▶ _DOCUMENT_:
==*==

In the past year, a number of developments occurred with respect to the resolution and settlement of data breach class actions. While some have created peril, opportunities also exist. This article will discuss some of these developments that may impact the future of class action cases and settlements.
First, an increasing number of data breach lawsuits are being filed in state court rather than in federal court. Several possible reasons exist for this development. For one, federal courts have limited subject matter jurisdiction and have generally taken a narrower view with respect to the issue of constitutional standing, particularly where plaintiffs have not pleaded actual existing harm. On the other hand, state courts ordinarily do not have the same strict subject matter jurisdiction requirements. If plaintiffs wish to avoid significant motion practice over standing issues, then state court perhaps provides a more litigant-friendly and less expensive forum. Two, limiting the class definition to mostly in-state residents with a claim against a domiciled defendant can impact whether a case is removable to federal court. And three, the laws, rules and cases in state courts may be less exacting in terms of certifying or settling class action lawsuits.
Second, two federal courts have recently certified classes in data breach cases. The U.S. District Court for the Southern District of Florida certified a nationwide negligence class (and a California statutory claim class) of consumers who alleged their personal and payment card information was stolen, finding the Rule 23 class certification requirements were met even though significant causation and damages questions existed. In re Brinker Data Incident Litig., No. 18-CV-686, 2021 WL 140558 (S.D. Fla. Apr. 14, 2021). In its class certification ruling, the court limited the class to those persons whose information had been accessed by cybercriminals and had incurred time or expense to mitigate consequences of the breach, thus attempting to avoid the risk of class members without standing or injury. Brinker is currently on a Rule 23(f) appeal to the U.S. Court of Appeals for the Eleventh Circuit. In the consolidated Marriott Hotels data breach litigation in the District of Maryland, where plaintiffs alleged hackers stole the personal information of hundreds of millions of hotel guests, the court certified eight Rule 23(b)(3) damages classes based on an “overpayment” benefit-of-the-bargain damage theory on contract and consumer protection claims as well as Rule 23(c)(4) issue classes on negligence claims. In re Marriott Intern. Inc. Customer Data Breach Litigation, Case No. 8:19-md-0278, 341 F.R.D. 128 (D. Md. May 3, 2022). Marriott is currently on a Rule 23(f) appeal to the Fourth Circuit. The outcome in both appeals is uncertain but, to the extent settlement negotiations include debate about the viability of class certification in data breach cases, these two decisions may have a future impact.

==*==

▶ _DATA EXCERPT_:
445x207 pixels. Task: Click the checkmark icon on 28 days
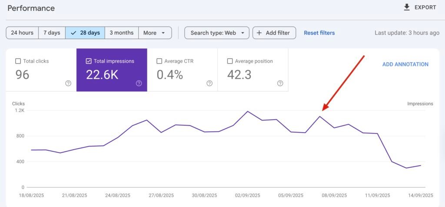73,33
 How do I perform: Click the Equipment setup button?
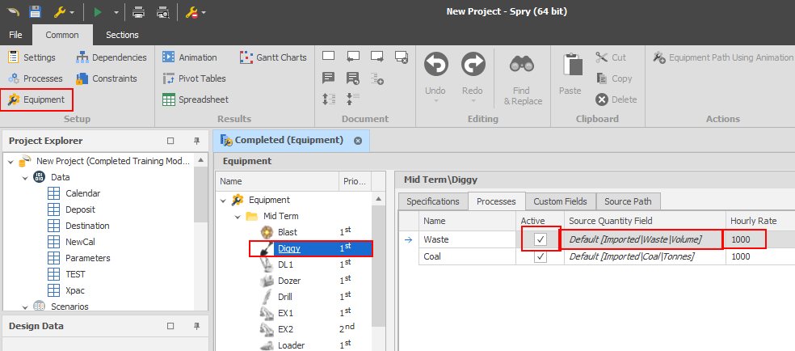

==*==

▶ _REQUIRED WORK_:
(1) In the article on data breach class actions, how many Rule 23(b)(3) damages classes did the court certify in the Marriott litigation?
(2) Print the passage of the article on data breach class actions that starts at the words "In the past" and ends after the words "cases and settlements.".

▶ _WRITTEN RESPONSES_:
(1) Eight.

(2)
In the past year, a number of developments occurred with respect to the resolution and settlement of data breach class actions. While some have created peril, opportunities also exist. This article will discuss some of these developments that may impact the future of class action cases and settlements.